Although many factors combined to support same-sex marriage in the south, a significant influence was opposition to the Church’s traditional role in Irish society, as exemplified by McQuaid.

By forcing the pendulum of Irish social attitudes so firmly to one side, the Church was unable to halt its swing once attitudes began to shift. Its momentum has now carried the pendulum of opinion to the other side. (The same thinghappened in Eastern Europe. There the pendulum’s momentum created by communism allowed it to swing to uncontrolled capitalism.)

Irish society’s swing was additionally energised by the Church’s continued failure to address child abuse and by remaining largely irrelevant following the collapse of the Irish economy. Archbishop Diarmuid Martin said after the recent referendum that the Church needs a new language. However, Jesuit Fr Gerry O’Hanlon wrote in The Irish Times this week that Irish Catholics were promised “a structured conversation” within the Church back in 2010. “Where is it?” he asked. He argued for a national assembly of the Church, saying that the laity needs to be empowered.

It appears that some of the laity have not waited to be empowered. They have empowered themselves and walked away. The lonely toll of RTÉ’s Angelus bell is the last reminder of the Church’s former influence.

Meanwhile in the north, the Catholic Church’s social status has also declined, but many of its teachings, for example on homosexuality, retain significant support in society here, due to an informal coalition with fundamentalist Christianity. This explains the Church’s open alignment with aspects of DUP policy, rather than that of Sinn Féin or the SDLP.

It now appears that the depth of religious feeling here recently caused Sinn Féin some hassle on the doorsteps over the party’s policy on abortion. Some would argue that it cost them the Fermanagh-South Tyrone seat. (It will be interesting to see if the same issue surfaces in the next southern election.) By institutionalising inferred religious belief in Stormont’s political system, the north has given religion (or what passes for it) protected status – not quite in the formal manner which de Valera’s constitution afforded the Catholic Church, but in a form of government and politics which emphasises politically aligned religious differences.

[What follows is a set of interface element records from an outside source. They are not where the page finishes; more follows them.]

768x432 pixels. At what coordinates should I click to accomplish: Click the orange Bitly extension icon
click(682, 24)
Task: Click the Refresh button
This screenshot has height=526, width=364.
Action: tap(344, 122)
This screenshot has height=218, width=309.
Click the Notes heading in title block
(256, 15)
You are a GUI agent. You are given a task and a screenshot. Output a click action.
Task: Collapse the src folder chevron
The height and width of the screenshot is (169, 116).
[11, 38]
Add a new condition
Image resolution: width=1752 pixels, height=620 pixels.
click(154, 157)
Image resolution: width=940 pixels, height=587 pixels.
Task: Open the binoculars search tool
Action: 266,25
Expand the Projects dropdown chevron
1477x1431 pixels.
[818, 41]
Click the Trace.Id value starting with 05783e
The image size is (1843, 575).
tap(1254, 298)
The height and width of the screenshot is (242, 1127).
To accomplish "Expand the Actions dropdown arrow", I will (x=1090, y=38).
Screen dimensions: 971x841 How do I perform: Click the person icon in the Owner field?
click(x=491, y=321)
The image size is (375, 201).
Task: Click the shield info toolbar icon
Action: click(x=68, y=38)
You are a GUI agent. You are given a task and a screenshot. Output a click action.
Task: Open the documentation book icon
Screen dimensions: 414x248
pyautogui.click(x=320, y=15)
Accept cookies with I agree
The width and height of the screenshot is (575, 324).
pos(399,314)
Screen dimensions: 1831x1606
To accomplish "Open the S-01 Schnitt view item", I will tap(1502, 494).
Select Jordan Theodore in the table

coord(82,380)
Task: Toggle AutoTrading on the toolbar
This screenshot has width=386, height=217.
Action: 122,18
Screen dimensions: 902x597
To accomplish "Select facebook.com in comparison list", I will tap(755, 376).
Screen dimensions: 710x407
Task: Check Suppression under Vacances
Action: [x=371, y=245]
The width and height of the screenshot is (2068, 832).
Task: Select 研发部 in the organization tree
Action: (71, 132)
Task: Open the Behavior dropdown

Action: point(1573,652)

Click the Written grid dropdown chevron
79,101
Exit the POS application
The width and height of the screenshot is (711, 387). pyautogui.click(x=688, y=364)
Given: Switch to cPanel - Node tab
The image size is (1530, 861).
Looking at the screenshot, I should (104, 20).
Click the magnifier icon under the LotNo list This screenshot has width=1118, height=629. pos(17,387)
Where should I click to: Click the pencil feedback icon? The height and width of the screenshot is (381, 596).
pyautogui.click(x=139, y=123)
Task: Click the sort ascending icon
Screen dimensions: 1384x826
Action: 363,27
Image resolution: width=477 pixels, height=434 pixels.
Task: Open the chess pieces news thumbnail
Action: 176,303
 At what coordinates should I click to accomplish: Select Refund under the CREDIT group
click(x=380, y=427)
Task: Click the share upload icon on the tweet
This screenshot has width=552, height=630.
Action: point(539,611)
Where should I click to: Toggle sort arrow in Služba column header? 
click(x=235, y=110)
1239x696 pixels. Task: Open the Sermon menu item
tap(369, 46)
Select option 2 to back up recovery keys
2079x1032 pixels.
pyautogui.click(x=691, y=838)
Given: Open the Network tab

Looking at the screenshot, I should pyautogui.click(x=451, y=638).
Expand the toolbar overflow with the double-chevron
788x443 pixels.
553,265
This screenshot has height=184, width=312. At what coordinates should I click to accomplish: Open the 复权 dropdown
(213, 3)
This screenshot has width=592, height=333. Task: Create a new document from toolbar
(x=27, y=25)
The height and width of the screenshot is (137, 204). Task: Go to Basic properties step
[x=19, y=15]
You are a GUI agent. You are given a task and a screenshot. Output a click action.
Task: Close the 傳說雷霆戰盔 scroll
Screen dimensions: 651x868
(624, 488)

This religious profile facilitated the demand for a conscience clause during the “gay cake” debate. There was no similar demand during the same-sex referendum campaign in the south.

The assembly, meanwhile, voted against gay marriage in April, after debating the issue for a fourth time. The North’s pendulum of religious influence appears firmly welded to one side.

Those of a religious disposition might like to get down on their knees and thank God for The Border.